Recently, the city council, with concurrence of the City Mayor’s Office and the City Environment and Parks Management Office, approved another trade fair at People’s Park.
In the past, trade fairs were conducted to raise funds for various causes. Then and now, the favored venue of these fairs were public areas such as parks and roads.
By definition, trade fairs are supposed to be a venue to showcase innovative products of small businesses.
But in Baguio, the words “trade fair” have earned a bad name because of the fact that earnings from these activities have not been properly accounted and the existence (or non-existence) of beneficiaries have been questioned.
Use of public spaces has also been criticized since it has been a public policy that parks, playgrounds, and roads are supposed to be “beyond the commerce of man.”
To safeguard public parks and roads, the city council passed the Trade Fair Ordinance which regulated the conduct of such activity by prescribing areas where and when these activities may be held. It also spelled out which events may be exempt from the ordinance’s coverage.
In the past, several attempts have been made to circumvent the ordinance, but always, operation of these trade fairs have been cut short owing to a vigilant citizenry who quickly pointed out transgressions of the powers that be.
It is different this time. In the guise of helping affected citizens “recover from the Covid-19 pandemic,” trade fairs, which now have different names, have been allowed to operate – in direct defiance of the ordinance that regulate their operation.
Worse, this has been allowed by the same people who crafted the law. It has been permitted by the same people who found ways to circumvent the law, and in the process sidelined other businessmen who have long been airing legitimate concerns, and residents inconvenienced by the mushrooming of stalls at areas designated as breathing spaces.

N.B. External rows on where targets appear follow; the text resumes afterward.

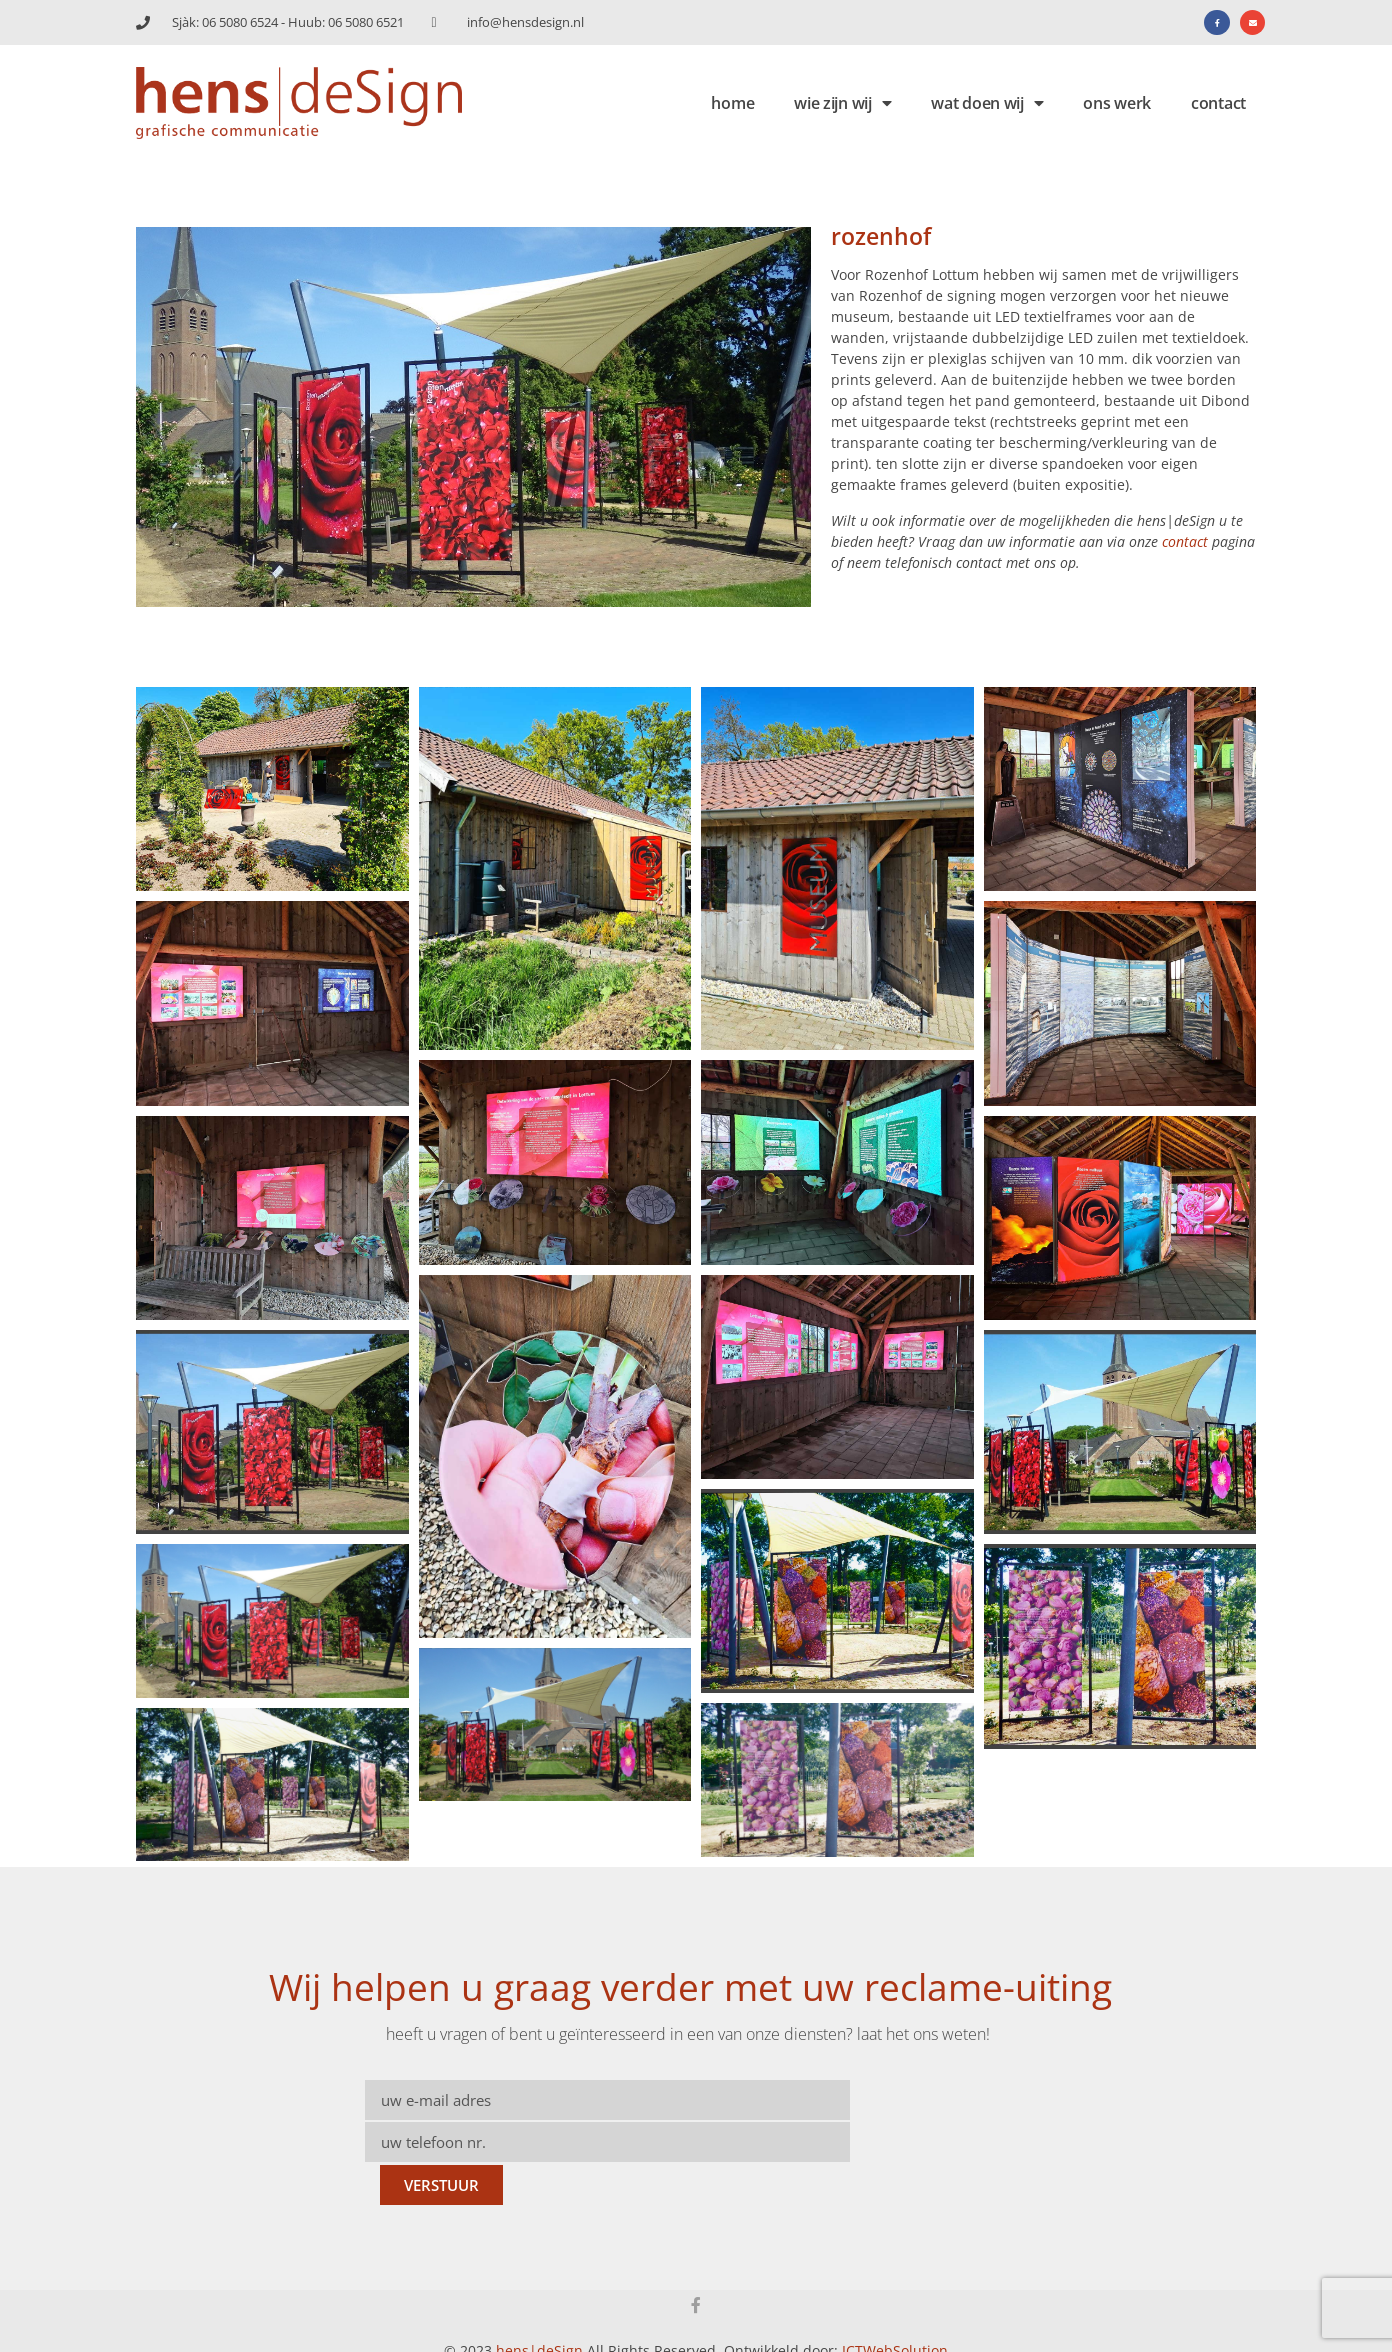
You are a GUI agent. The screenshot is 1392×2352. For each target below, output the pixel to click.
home (732, 103)
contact (1218, 103)
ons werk (1117, 103)
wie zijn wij (842, 103)
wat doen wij (987, 103)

We are also saddened by the fact that the Cepmo, the department in charge of ensuring that open spaces such as parks are kept pristine and protected, did not raise a finger about the series of trade fairs that have been operating even before the holidays.
The Cepmo could have done more instead of just going “by the book” by just instructing the operators to pay the required fees. It could have been more stern by standing by ordinances that prohibit the holding of trade fairs at city parks.
We would like to point out that the weekly Session Road showcase has set the precedent for the series of requests for the holding of trade fairs in other parts of the city.
We understand the city government’s intent of helping affected MSMEs, but institutionalizing it without going through the proper procedure not only violates a city ordinance but the Local Government Code as well.
Now that the economy has reopened, the practice of using the pandemic as reason for the holding of trade fairs should no longer be allowed.
We also ask the Legislative Monitoring Committee of the city council to make an honest to goodness assessment of the Trade Fair Ordinance. At the rate the city council has been permitting the operation of trade fairs, is the Trade Fair Ordinance still relevant or should it already be scrapped?
City officials constantly harp about good governance. But good governance should start in their own backyard and that can only happen if there is a sense of accountability among the people who are supposed to be our role models.